On Tuesday 05 February 2008 11:24, Per Jessen wrote:
Randall R Schulz wrote:
... I meant actually measuring the voltage with a multimeter.
I thought you might have meant just that, but I hadn't checked the motherboard for any specific test/measurement points. Are they normally marked/indicated? (for mere mortals to access with a probe I mean). Regardless, I'm not sure if a regular multimeter would have really helped catch subtle variations - maybe an oscilloscope. Have you tried it with a plain millivoltmeter?

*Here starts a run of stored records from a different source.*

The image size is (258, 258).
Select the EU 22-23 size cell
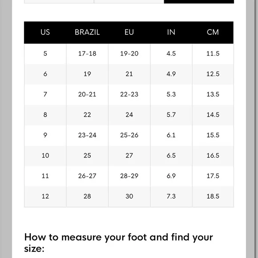pos(129,94)
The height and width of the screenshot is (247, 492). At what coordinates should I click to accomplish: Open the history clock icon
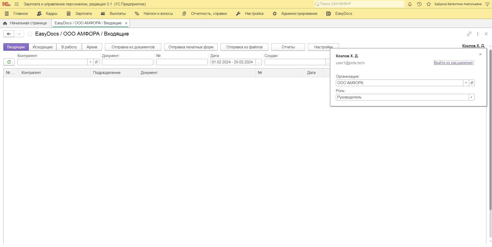(419, 4)
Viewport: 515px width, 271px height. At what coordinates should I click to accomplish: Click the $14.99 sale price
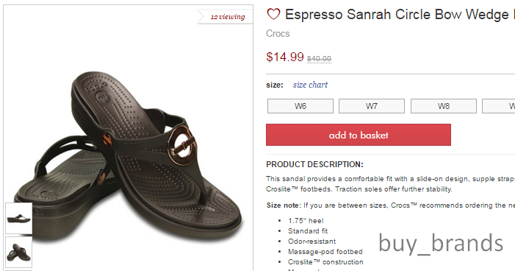(285, 57)
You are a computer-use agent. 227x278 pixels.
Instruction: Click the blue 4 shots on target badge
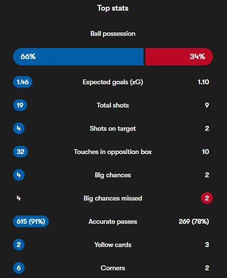coord(19,128)
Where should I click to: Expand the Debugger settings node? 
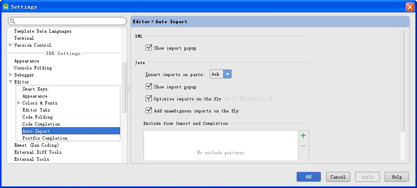[11, 75]
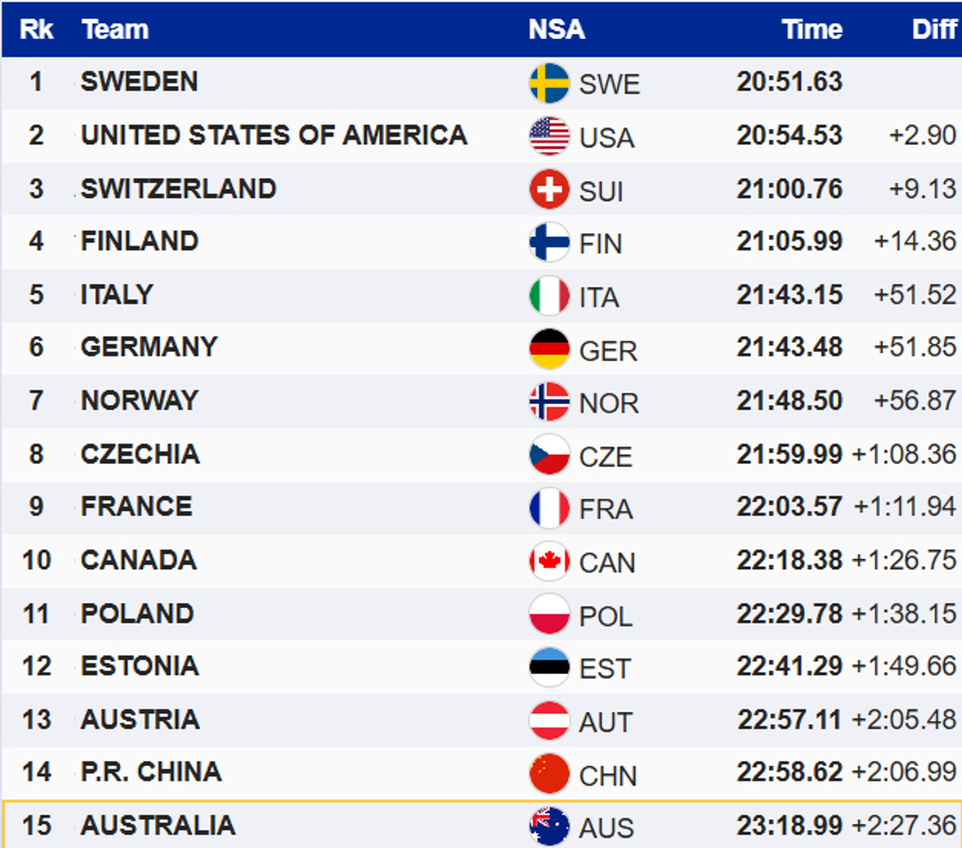Click the Switzerland flag icon
Viewport: 962px width, 848px height.
pos(549,190)
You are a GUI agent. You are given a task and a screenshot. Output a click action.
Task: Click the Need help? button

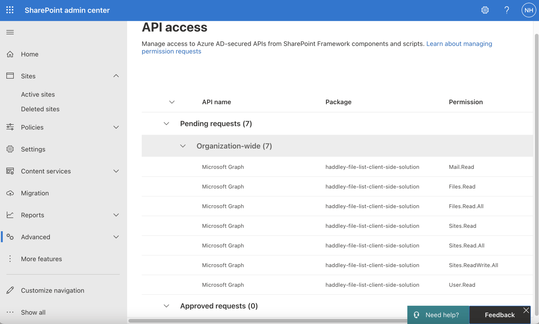coord(438,315)
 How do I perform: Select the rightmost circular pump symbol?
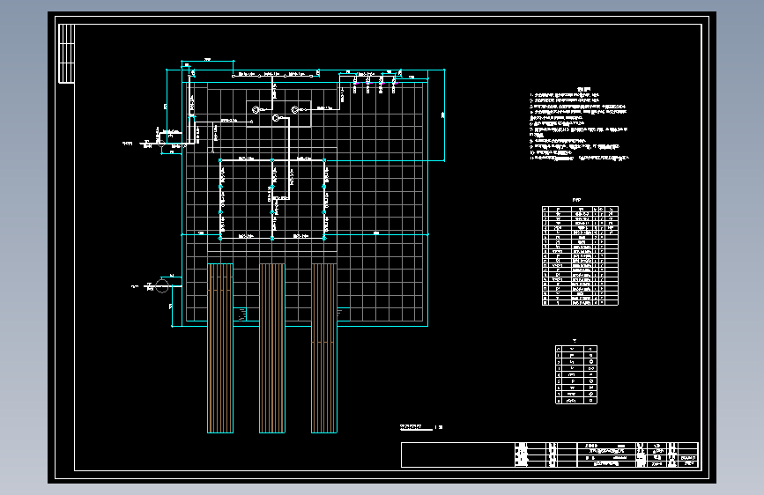pyautogui.click(x=295, y=109)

The only thing an oscilloscope would disclose is excessive hum. I think any decent digital voltmeter with two and a half digits of precision would be sufficient. As to taking the measurements, the back side of the molex connectors usually allow a probe to contact the edge of the connector pin, and that's sufficient to get a reading.
...
Yeah, I did just that. Initially I was thinking 500-550W, but when I considered that the box would go unstable (under load) without major disk-activity and without the high-consumption graphics card, I decided to go a bit further and picked a 850W supply. Pricewise there wasn't much of a difference, and I didn't want to go for e.g. 500W only to see it too give up under full load.
That's a good idea if you expect to expand the system or re-purpose the cabinet for something heftier later. Offhand, I don't know how the efficiency of today's power supplies varies with the percentage of their rated output they're producing. In other words, does a higher-capacity PSU consume more mains power for a given level of consumption on its output side? If so, you wouldn't want to have such a large PSU, since that would be wasteful.